Environmental Crimes
The statutes defining environmental crimes provide prosecutors with some of the most powerful weapons known to the law. Many of these offenses allow for conviction based on ordinary negligence standards—such as in Clean Water Act cases—and some dispense with any culpable mental state altogether, permitting conviction based upon strict liability. The Environmental Protection Agency has well earned its reputation for aggressive enforcement policies and tactics. The “responsible corporate officer doctrine” is increasingly used to target unsuspecting corporate officers who “should have known” of an illegal discharge and failed to prevent it.In egregious cases, companies can find themselves defending parallel administrative, civil and criminal proceedings. Regulated industries have little protection from government intrusion and few real benefits from internal controls. Most of the federal environmental statutes empower the EPA to enter and inspect records and facilities of permitted industries or premises where an “effluent source” or “point source” is located. Both EPA and the Department of Justice encourage voluntary environmental compliance audits and self-reporting, but the detailed and sometimes incriminating contents of compliance audits can be demanded or seized by EPA inspectors and then shared with DOJ, leading to criminal prosecution using the work product of the company’s own, good faith compliance program. Moreover, a little-known provision in Sarbanes-Oxley requires public companies indicted for any kind of environmental offense—however minor—to disclose the charges in the company's SEC filings.
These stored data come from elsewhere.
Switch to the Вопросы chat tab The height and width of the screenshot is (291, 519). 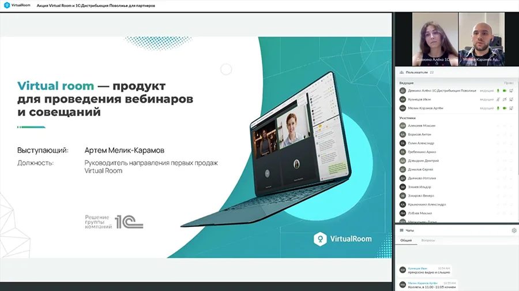[428, 240]
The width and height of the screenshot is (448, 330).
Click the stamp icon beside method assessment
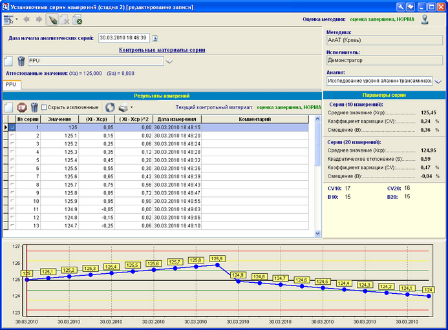[x=425, y=19]
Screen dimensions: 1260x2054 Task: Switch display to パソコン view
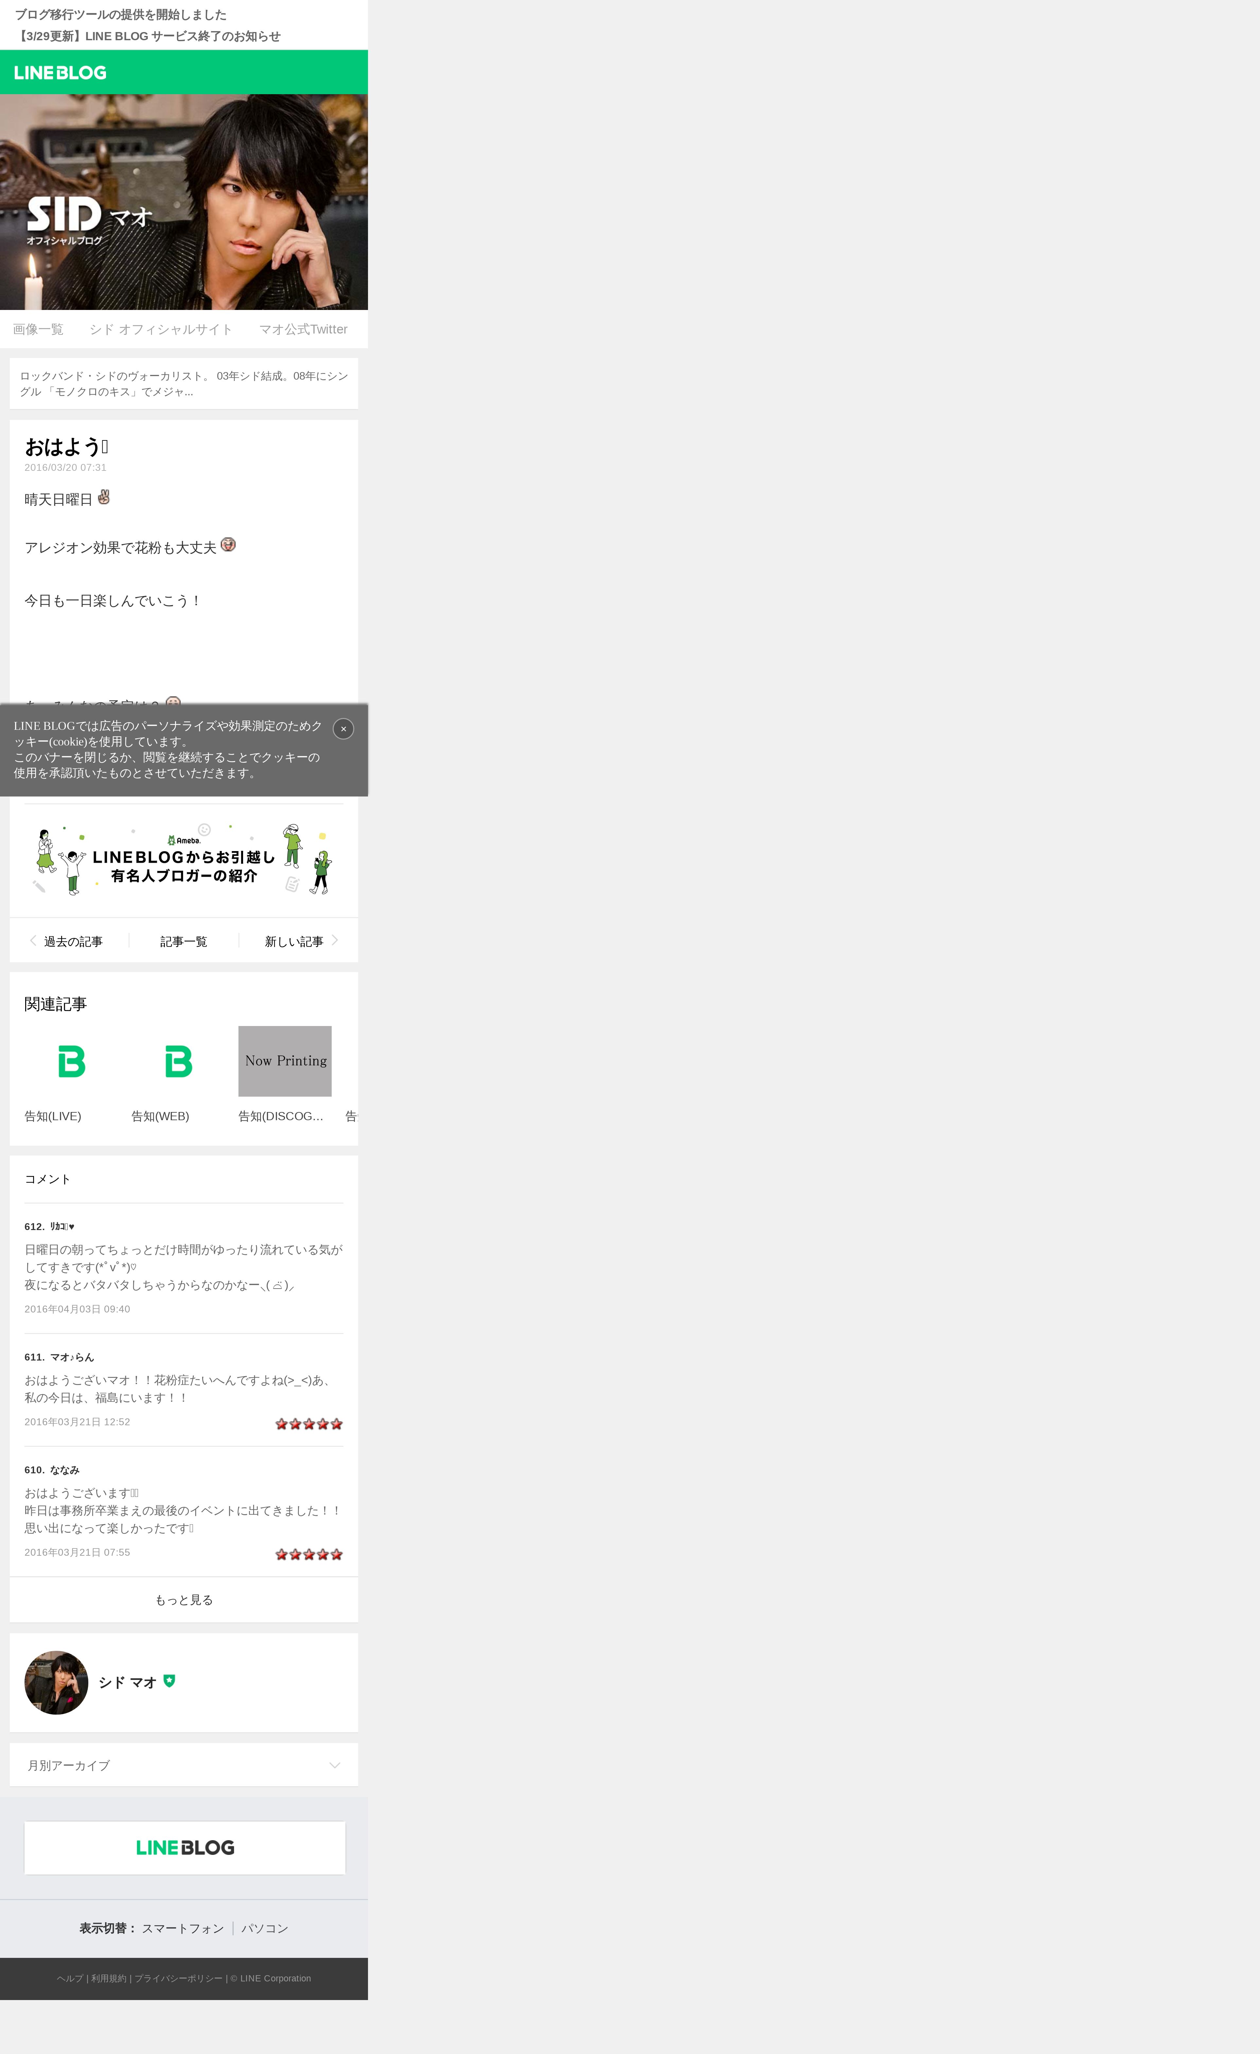point(264,1928)
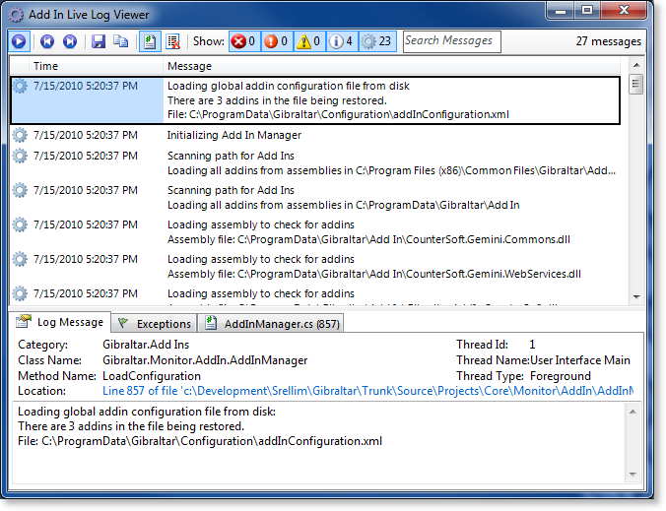Toggle the critical messages filter (red X)
The image size is (666, 511).
coord(243,41)
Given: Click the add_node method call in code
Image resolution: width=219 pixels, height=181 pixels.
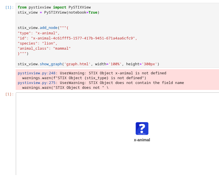Looking at the screenshot, I should point(49,28).
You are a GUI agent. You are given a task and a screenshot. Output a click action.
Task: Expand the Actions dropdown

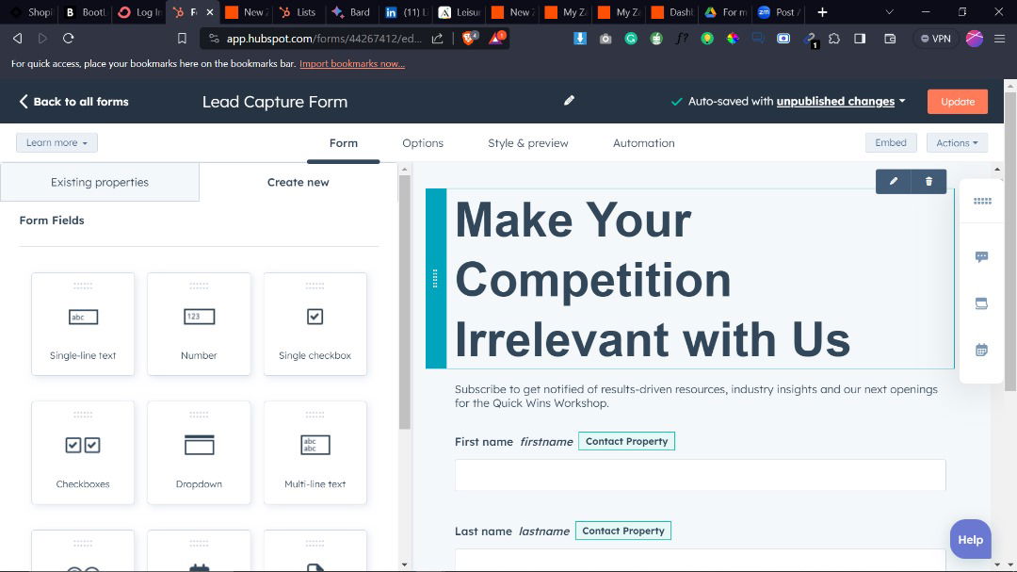pyautogui.click(x=957, y=143)
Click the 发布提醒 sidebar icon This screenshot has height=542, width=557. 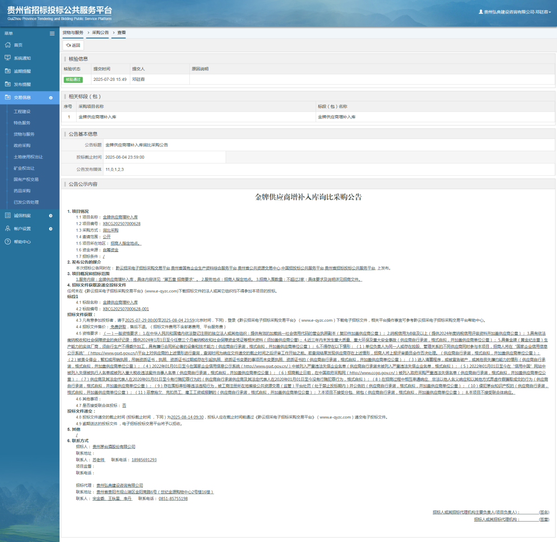click(7, 84)
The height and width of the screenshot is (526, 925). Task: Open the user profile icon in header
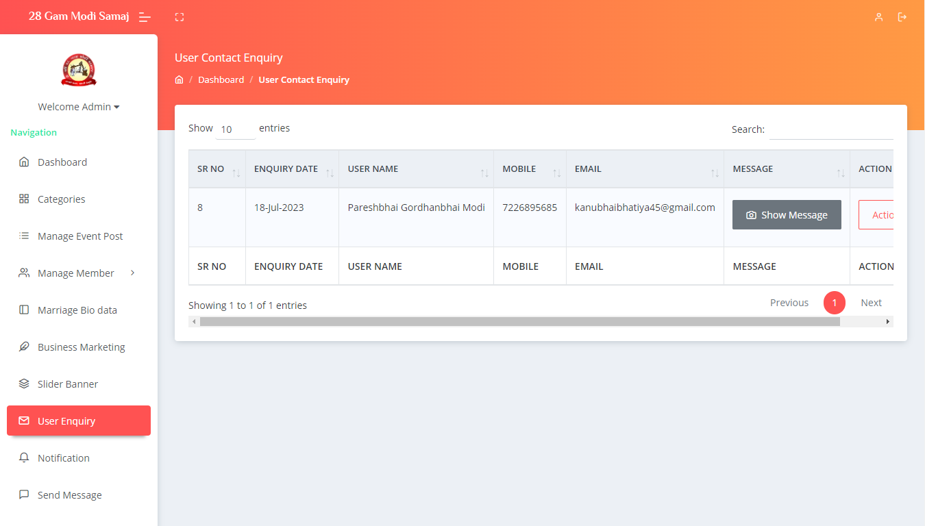coord(878,17)
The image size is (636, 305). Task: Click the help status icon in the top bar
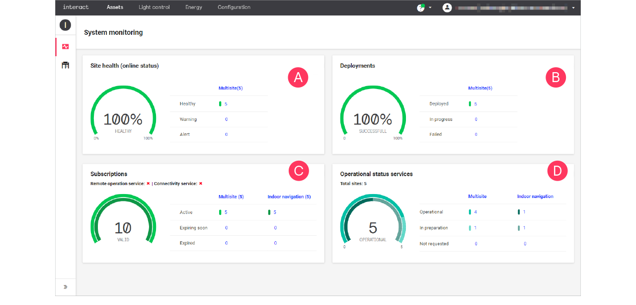click(420, 7)
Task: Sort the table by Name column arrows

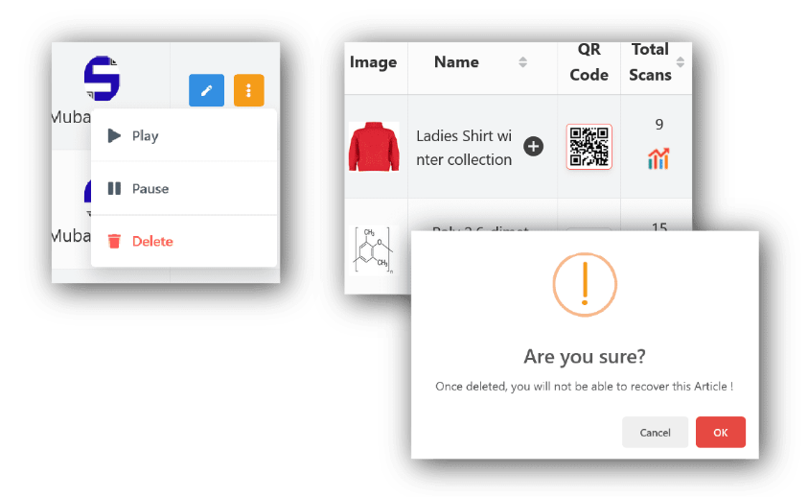Action: tap(522, 62)
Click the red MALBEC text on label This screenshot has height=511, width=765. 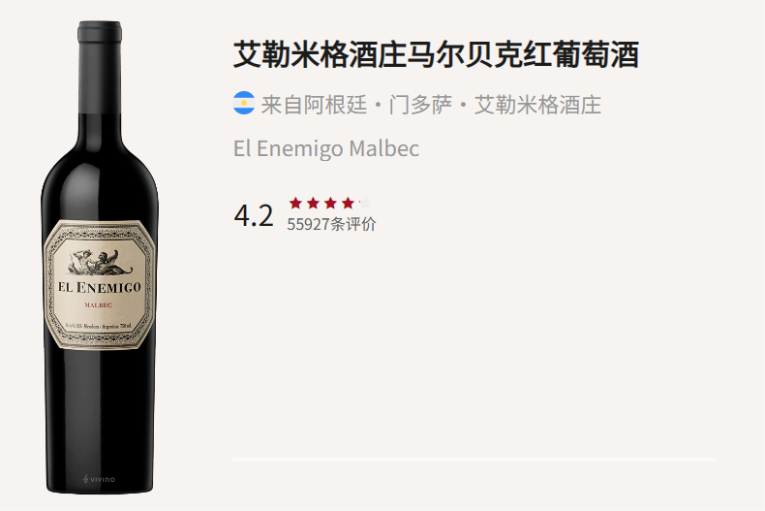click(x=99, y=305)
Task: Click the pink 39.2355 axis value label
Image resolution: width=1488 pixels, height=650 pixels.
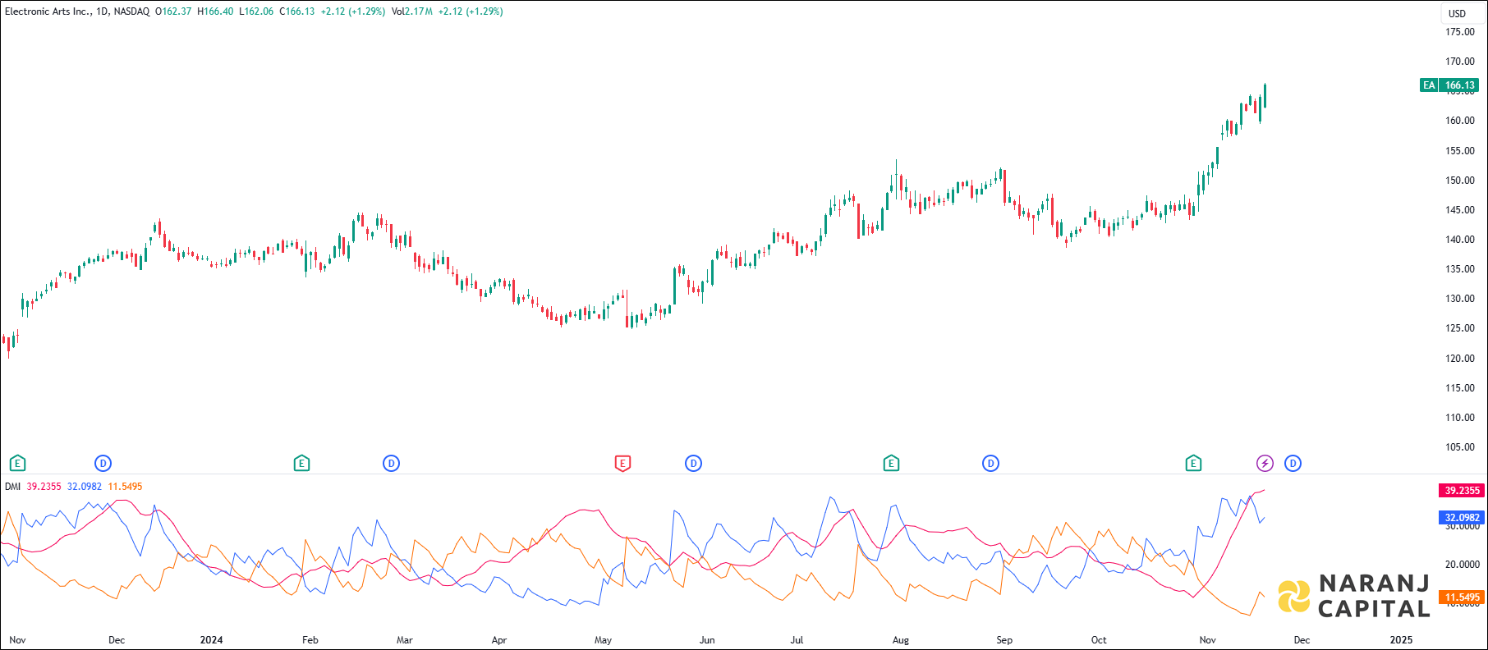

Proactive intervention is essential to avoiding the filing of criminal charges. We have an established record of success in thwarting environmental prosecutions, using carefully crafted internal investigations, early intervention, and expert witnesses. Most environmental crime investigations focus on both companies and individual employees or officers, requiring the coordination of multiple attorneys and heavy reliance on the common interest privilege. We excel at managing the representation of group targets and the forceful presentation of exculpatory evidence to regulators and prosecutors.